DATA UNDER STUDY Start Marker
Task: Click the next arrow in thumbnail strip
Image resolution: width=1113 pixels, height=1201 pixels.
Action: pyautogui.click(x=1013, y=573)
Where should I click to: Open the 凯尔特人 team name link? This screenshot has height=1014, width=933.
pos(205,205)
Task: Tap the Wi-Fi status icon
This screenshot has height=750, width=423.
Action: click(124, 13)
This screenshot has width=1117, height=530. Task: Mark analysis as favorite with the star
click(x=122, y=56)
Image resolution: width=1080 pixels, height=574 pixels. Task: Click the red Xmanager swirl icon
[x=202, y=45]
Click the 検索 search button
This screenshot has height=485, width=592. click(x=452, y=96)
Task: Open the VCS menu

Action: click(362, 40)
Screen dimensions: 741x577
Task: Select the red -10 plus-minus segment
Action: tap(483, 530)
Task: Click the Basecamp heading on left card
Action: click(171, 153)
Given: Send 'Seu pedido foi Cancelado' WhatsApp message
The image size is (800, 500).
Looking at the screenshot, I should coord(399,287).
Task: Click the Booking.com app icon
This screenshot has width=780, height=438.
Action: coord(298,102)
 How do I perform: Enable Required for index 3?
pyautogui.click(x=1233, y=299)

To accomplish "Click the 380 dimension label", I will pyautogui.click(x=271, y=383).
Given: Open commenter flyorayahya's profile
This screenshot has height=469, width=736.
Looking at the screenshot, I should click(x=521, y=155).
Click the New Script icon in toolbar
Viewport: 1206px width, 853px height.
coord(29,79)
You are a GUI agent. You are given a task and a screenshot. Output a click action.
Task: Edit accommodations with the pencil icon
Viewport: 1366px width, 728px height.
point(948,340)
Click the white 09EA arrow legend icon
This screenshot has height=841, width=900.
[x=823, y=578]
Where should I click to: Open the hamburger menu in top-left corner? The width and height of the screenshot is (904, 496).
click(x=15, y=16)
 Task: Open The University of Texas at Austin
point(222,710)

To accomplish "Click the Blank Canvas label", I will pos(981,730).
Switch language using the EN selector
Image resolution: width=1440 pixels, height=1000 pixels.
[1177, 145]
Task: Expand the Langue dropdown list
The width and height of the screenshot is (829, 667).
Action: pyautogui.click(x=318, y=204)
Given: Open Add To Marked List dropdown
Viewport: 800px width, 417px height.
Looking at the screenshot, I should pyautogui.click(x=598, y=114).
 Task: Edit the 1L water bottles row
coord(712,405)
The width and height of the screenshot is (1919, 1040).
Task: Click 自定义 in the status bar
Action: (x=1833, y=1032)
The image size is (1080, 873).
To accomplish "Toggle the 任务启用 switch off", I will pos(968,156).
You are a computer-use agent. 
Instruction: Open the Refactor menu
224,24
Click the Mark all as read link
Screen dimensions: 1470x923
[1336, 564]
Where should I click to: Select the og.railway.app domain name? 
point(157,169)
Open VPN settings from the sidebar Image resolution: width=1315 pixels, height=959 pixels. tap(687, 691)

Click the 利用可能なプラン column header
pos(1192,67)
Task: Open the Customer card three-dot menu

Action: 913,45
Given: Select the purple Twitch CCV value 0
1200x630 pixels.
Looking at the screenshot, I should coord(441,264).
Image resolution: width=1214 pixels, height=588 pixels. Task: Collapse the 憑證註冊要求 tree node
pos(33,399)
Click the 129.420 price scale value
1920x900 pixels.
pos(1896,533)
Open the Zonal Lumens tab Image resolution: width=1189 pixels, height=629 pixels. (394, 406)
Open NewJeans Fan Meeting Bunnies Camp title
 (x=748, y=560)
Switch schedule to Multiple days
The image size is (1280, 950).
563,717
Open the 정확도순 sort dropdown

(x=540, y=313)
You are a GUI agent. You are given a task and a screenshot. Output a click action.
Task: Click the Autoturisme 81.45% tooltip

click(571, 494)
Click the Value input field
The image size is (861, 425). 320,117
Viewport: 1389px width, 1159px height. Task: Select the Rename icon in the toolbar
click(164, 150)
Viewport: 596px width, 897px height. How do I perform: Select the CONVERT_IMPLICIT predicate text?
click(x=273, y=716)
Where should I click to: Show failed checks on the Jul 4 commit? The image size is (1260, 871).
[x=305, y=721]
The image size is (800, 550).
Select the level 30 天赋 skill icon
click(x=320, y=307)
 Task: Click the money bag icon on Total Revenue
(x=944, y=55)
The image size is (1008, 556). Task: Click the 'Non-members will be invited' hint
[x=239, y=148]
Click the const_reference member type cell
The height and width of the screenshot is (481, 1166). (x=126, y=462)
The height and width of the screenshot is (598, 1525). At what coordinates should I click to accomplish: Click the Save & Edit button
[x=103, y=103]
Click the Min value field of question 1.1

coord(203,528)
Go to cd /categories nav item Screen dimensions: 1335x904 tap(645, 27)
DATA UNDER STUDY End Marker
**INSTRUCTIONS FOR THE TASK**
Please reproduce exactly the lines in the listing above from the one containing "1200x630 pixels." through the one containing "Open the Zonal", both included, and nothing more.

**RESULT FOR THIS TASK**
1200x630 pixels.
Looking at the screenshot, I should coord(441,264).
Image resolution: width=1214 pixels, height=588 pixels. Task: Collapse the 憑證註冊要求 tree node
pos(33,399)
Click the 129.420 price scale value
1920x900 pixels.
pos(1896,533)
Open the Zonal Lumens tab Image resolution: width=1189 pixels, height=629 pixels. (394, 406)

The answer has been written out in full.